Saved data entries:
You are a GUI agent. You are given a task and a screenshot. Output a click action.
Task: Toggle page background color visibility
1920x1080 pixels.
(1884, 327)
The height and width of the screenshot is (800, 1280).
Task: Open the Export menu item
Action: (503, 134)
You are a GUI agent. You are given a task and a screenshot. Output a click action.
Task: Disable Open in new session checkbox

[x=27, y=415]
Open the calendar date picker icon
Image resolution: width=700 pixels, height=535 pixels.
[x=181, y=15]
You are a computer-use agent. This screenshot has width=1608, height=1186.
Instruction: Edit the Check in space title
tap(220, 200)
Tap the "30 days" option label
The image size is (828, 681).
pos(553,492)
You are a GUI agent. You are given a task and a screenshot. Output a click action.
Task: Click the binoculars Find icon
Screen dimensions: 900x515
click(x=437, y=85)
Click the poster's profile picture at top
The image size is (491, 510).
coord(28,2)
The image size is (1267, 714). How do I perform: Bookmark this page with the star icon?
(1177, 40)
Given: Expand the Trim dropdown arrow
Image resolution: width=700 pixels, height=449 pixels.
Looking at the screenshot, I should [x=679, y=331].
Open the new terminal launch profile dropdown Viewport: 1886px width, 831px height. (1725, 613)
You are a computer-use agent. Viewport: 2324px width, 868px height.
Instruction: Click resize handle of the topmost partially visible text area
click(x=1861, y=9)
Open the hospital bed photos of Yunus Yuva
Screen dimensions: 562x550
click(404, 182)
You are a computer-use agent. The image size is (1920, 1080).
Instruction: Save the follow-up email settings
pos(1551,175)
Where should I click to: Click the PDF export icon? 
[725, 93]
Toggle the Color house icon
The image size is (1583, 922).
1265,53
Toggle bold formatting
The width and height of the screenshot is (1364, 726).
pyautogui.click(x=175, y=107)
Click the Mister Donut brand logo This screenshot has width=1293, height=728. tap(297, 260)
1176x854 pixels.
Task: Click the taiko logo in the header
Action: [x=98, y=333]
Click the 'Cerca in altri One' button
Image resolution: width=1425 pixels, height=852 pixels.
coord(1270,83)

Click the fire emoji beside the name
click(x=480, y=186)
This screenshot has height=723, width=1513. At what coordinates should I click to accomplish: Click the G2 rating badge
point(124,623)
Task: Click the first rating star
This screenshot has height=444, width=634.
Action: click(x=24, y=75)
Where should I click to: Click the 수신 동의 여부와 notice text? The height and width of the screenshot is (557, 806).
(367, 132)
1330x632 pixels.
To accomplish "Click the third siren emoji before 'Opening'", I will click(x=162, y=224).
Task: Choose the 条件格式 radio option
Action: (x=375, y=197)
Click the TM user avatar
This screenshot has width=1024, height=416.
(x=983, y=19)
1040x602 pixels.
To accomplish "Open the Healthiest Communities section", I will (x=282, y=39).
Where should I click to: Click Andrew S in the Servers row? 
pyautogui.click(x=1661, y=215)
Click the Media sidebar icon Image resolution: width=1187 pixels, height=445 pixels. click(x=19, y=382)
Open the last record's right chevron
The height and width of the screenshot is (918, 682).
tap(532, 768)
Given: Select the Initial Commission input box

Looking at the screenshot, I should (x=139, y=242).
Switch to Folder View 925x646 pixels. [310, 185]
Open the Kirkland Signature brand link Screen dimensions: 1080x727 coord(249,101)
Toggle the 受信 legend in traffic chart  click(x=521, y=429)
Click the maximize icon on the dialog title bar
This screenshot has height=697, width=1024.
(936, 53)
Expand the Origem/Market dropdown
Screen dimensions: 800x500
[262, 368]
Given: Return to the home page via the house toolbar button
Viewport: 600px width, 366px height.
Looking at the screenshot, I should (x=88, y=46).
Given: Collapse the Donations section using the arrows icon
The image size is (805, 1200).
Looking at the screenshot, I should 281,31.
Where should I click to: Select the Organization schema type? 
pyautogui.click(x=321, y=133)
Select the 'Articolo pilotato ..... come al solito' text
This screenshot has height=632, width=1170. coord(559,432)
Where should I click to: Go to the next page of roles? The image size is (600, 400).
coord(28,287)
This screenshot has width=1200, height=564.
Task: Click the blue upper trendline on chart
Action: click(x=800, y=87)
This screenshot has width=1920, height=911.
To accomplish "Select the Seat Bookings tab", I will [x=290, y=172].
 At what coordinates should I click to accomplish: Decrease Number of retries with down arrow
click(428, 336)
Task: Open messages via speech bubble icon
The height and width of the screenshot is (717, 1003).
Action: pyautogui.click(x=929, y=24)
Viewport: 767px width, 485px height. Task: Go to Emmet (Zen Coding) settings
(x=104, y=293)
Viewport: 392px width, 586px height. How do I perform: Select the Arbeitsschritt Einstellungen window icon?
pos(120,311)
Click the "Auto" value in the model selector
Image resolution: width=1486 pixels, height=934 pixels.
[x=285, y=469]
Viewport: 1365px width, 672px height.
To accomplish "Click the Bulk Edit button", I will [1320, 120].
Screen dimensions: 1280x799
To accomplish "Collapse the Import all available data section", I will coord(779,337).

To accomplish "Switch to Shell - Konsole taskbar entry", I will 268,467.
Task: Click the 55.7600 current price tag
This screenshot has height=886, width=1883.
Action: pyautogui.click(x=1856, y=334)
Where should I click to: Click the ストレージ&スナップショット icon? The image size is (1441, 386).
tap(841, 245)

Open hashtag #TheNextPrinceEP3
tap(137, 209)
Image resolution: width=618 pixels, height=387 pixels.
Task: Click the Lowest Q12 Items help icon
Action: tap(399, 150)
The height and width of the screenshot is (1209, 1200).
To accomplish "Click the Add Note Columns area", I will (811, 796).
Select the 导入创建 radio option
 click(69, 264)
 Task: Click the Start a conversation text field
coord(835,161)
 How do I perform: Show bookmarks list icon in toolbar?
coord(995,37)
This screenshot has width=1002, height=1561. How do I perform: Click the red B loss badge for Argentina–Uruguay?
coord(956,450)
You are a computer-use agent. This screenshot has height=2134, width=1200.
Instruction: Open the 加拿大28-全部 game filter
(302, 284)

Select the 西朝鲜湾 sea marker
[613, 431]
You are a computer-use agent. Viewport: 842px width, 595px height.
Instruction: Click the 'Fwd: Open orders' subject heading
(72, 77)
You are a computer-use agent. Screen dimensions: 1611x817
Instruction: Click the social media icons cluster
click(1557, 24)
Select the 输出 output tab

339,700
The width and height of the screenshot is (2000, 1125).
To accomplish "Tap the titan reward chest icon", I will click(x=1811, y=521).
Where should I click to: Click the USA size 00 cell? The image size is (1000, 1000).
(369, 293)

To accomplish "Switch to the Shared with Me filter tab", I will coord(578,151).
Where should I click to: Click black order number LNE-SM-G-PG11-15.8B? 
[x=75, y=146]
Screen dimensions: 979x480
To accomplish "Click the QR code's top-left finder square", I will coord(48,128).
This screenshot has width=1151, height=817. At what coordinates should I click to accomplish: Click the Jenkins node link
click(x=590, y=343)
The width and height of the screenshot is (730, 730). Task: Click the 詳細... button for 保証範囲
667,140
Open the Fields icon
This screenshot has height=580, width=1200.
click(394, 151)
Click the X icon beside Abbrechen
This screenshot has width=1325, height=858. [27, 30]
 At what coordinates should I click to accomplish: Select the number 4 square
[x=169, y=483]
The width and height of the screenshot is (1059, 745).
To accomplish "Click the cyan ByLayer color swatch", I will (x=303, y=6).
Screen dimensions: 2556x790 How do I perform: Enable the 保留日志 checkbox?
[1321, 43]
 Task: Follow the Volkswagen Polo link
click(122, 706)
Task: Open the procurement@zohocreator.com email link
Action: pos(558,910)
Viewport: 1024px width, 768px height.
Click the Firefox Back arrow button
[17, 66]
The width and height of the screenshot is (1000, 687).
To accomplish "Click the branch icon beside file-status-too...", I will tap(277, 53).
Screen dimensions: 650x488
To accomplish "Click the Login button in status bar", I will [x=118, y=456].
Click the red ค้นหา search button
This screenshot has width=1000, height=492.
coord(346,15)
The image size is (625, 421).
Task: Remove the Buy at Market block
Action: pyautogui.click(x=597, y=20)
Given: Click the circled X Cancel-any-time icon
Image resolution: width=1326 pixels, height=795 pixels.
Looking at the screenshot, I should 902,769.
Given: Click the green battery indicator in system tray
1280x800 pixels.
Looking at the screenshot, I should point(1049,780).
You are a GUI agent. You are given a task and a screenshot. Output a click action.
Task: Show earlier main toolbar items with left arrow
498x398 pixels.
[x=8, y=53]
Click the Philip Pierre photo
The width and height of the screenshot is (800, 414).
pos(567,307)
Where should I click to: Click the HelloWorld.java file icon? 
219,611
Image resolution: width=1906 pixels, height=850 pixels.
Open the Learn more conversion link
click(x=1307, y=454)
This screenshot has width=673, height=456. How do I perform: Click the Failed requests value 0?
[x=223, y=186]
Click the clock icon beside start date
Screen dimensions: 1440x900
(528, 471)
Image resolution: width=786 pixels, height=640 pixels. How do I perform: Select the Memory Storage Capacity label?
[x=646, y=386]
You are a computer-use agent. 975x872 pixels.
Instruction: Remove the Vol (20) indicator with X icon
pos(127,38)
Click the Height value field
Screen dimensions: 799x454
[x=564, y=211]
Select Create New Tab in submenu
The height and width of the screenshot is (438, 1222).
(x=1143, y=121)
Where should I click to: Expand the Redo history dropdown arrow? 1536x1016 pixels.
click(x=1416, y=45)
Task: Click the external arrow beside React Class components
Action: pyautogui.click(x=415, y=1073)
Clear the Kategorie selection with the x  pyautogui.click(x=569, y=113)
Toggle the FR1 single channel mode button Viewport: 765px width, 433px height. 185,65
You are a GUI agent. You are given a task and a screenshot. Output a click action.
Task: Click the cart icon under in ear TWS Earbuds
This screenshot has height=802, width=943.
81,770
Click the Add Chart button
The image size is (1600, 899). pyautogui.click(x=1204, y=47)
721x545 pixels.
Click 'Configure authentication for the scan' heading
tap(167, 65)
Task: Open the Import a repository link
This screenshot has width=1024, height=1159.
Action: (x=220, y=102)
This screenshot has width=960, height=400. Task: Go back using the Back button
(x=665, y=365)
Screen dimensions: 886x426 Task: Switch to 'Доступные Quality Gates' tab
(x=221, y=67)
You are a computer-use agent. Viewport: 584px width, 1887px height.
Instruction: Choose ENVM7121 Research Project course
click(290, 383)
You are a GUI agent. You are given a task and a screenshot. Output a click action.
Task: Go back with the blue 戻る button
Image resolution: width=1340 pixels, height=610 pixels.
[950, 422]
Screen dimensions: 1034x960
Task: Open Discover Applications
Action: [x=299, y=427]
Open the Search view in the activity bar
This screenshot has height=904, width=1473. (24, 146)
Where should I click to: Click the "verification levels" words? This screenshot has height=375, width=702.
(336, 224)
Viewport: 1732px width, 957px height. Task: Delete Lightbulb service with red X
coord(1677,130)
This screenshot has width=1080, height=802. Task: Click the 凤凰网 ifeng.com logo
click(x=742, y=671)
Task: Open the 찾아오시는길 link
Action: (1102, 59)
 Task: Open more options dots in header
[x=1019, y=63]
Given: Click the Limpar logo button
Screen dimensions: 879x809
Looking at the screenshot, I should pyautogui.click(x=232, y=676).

#### [Action item]
Set down exactly the lines from the start of the records to the line with "Task: Click the binoculars Find icon". Include that line, and add nothing more.

#### [Written answer]
You are a GUI agent. You are given a task and a screenshot. Output a click action.
Task: Toggle page background color visibility
1920x1080 pixels.
(1884, 327)
The height and width of the screenshot is (800, 1280).
Task: Open the Export menu item
Action: (503, 134)
You are a GUI agent. You are given a task and a screenshot. Output a click action.
Task: Disable Open in new session checkbox

[x=27, y=415]
Open the calendar date picker icon
Image resolution: width=700 pixels, height=535 pixels.
[x=181, y=15]
You are a computer-use agent. This screenshot has width=1608, height=1186.
Instruction: Edit the Check in space title
tap(220, 200)
Tap the "30 days" option label
The image size is (828, 681).
pos(553,492)
You are a GUI agent. You are given a task and a screenshot. Output a click action.
Task: Click the binoculars Find icon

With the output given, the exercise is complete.